# What to work on:
Render the part of the material that begins with the line containing "You are a GUI" and ends with the line containing "Home di APB (93, 227)" as a Markdown table with the columns Row and Line. Number each line and omit any blank lines.

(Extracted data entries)
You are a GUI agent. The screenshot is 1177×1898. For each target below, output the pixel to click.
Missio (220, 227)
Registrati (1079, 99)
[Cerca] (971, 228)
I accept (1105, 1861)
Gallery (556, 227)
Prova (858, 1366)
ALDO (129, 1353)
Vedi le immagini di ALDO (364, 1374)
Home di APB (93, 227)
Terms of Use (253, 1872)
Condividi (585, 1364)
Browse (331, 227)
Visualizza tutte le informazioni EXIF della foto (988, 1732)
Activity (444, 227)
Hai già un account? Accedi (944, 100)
--
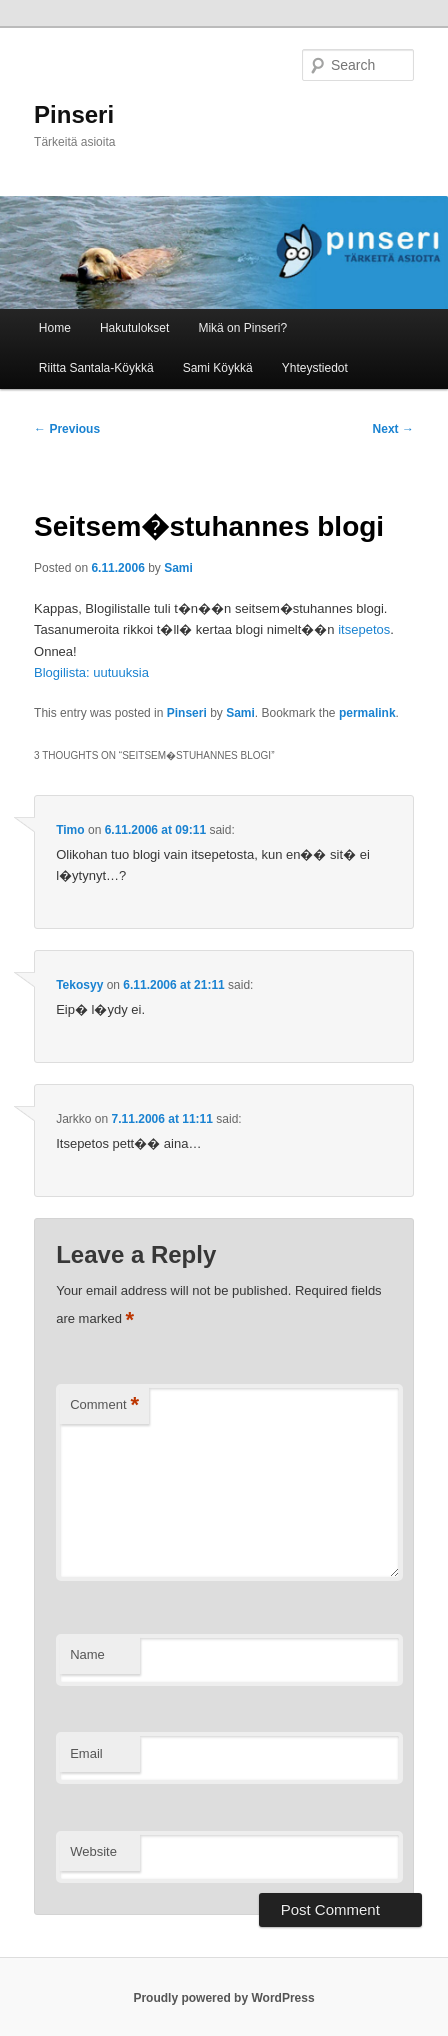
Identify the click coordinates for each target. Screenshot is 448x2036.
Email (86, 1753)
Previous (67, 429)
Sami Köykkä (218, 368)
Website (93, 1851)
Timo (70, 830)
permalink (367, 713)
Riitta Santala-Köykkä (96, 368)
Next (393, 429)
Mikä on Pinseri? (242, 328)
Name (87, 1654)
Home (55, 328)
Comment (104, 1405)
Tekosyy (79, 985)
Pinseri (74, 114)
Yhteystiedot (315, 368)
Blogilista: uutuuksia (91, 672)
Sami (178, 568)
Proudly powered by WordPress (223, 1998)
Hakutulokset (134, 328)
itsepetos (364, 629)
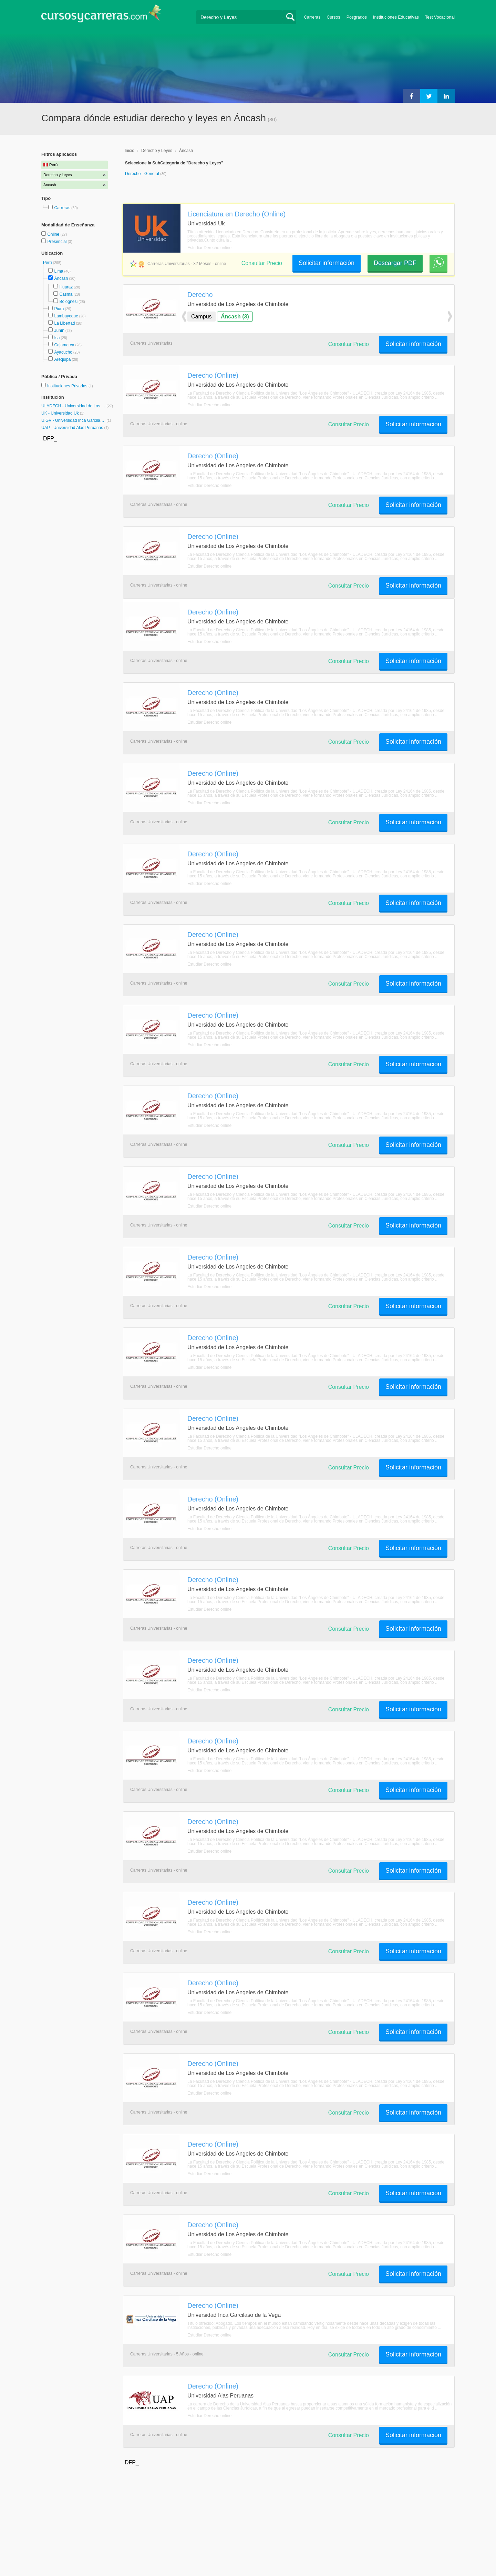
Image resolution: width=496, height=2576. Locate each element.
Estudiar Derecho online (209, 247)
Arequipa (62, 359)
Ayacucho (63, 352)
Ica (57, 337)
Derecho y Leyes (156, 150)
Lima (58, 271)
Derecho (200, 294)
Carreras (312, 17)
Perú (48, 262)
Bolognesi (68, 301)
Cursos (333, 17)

# Output of the task:
| Row | Line |
|---|---|
| 1 | You are a GUI agent. The screenshot is 1177×1898. For each target below, output the pixel to click. |
| 2 | Missio (220, 227) |
| 3 | Registrati (1079, 99) |
| 4 | [Cerca] (971, 228) |
| 5 | I accept (1105, 1861) |
| 6 | Gallery (556, 227) |
| 7 | Prova (858, 1366) |
| 8 | ALDO (129, 1353) |
| 9 | Vedi le immagini di ALDO (364, 1374) |
| 10 | Home di APB (93, 227) |